Everything I Need To Know: Finding More Time

AdviceIt’s time for your favorite part of the week, when folks email me their questions and I draw on way too much romance novel reading (is there such a thing? Nah, hell no) to craft the answer.

I have a really silly problem, but it’s really driving me nuts, and I thought you might have some good advice for me. Basically: I don’t have enough time. I work part time, I have three children, a husband, dogs, etc, and I really, really want to write more. I have a blog that I update with little things now and again but I really want to find more time to write. And I just can’t find it between work and home and life and kids and school and the PTA and fourteen million bake sales. Every day I promise myself I’ll do it – and then I get to the end of the day and there’s no time left before I pass out from tiredness. Any ideas or suggestions?

Signed,
Busy and Wanting More To Do

Busy, I hear you loud and clear – from underneath my four calendars, each tracking a different member of my household and this here website. Seriously. SBTB has it’s own schedule and color tag on my calendar (pink, of course).
-------------------------
- WHAT TO WORK ON -
(1) Based on the advice column above, decide whether each statement agrees with it. For each, answer yes or no and quote the deciding words.
(a) The letter writer works full time.
(b) The letter writer has three children.
(c) SBTB has a pink color tag on the columnist's calendar.
(2) Please retype part of the advice column, beginning at the words "I have a really" and stopping after "ideas or suggestions?".
(3) Answer these questions from the advice column above, one answer per line.
(a) How many calendars does the columnist have?
(b) What name does the letter writer sign with?
(c) What does the letter writer update with little things now and again?

- PROVIDED MATERIAL -
-------------------------
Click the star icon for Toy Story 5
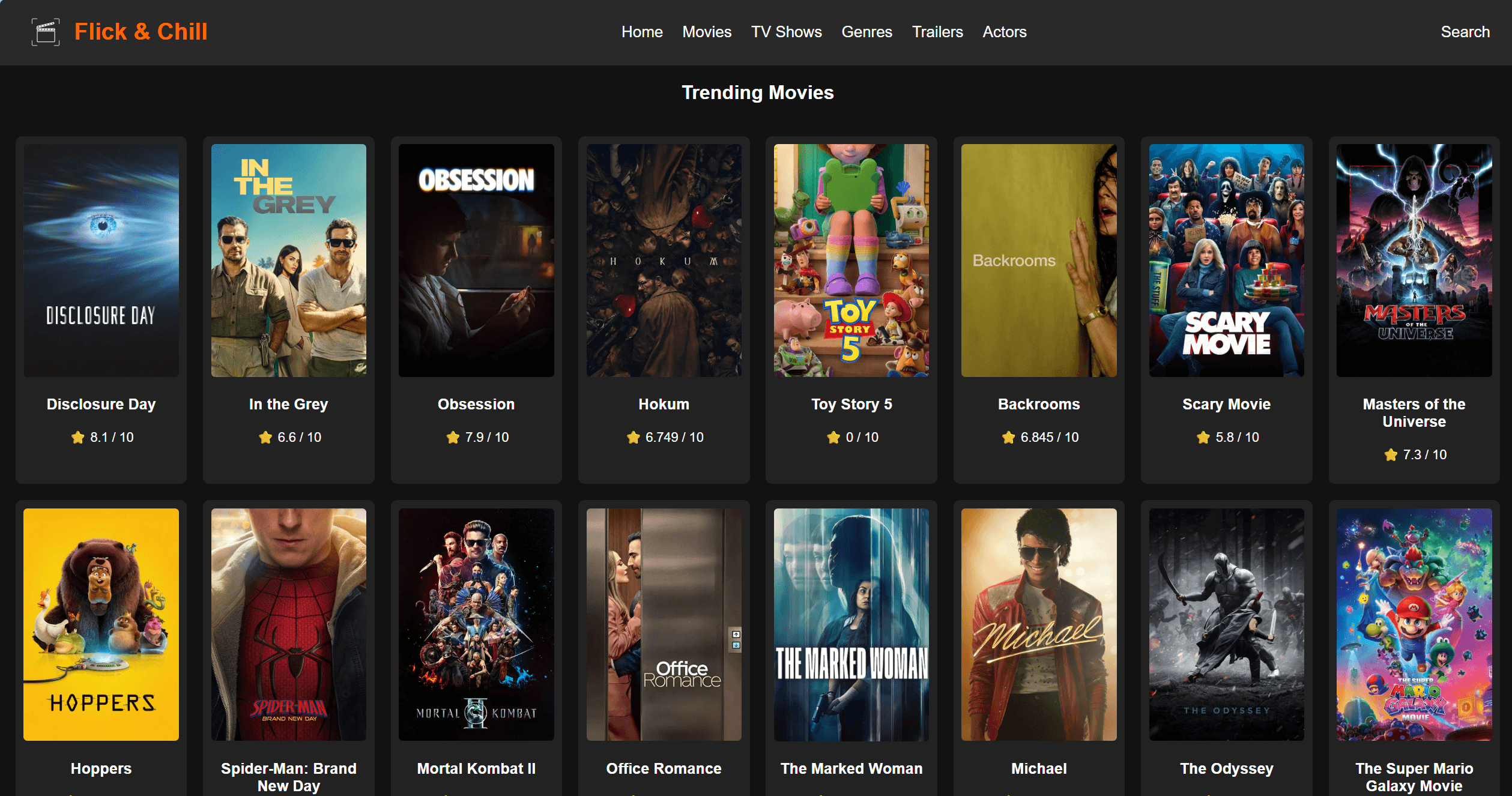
-------------------------
- EXERCISE SOLUTIONS -
(1)
(a) No: "I work part time"
(b) Yes: "I have three children"
(c) Yes: "SBTB has it’s own schedule and color tag on my calendar (pink, of course)"

(2)
I have a really silly problem, but it’s really driving me nuts, and I thought you might have some good advice for me. Basically: I don’t have enough time. I work part time, I have three children, a husband, dogs, etc, and I really, really want to write more. I have a blog that I update with little things now and again but I really want to find more time to write. And I just can’t find it between work and home and life and kids and school and the PTA and fourteen million bake sales. Every day I promise myself I’ll do it – and then I get to the end of the day and there’s no time left before I pass out from tiredness. Any ideas or suggestions?

(3)
(a) Four
(b) Busy and Wanting More To Do
(c) A blog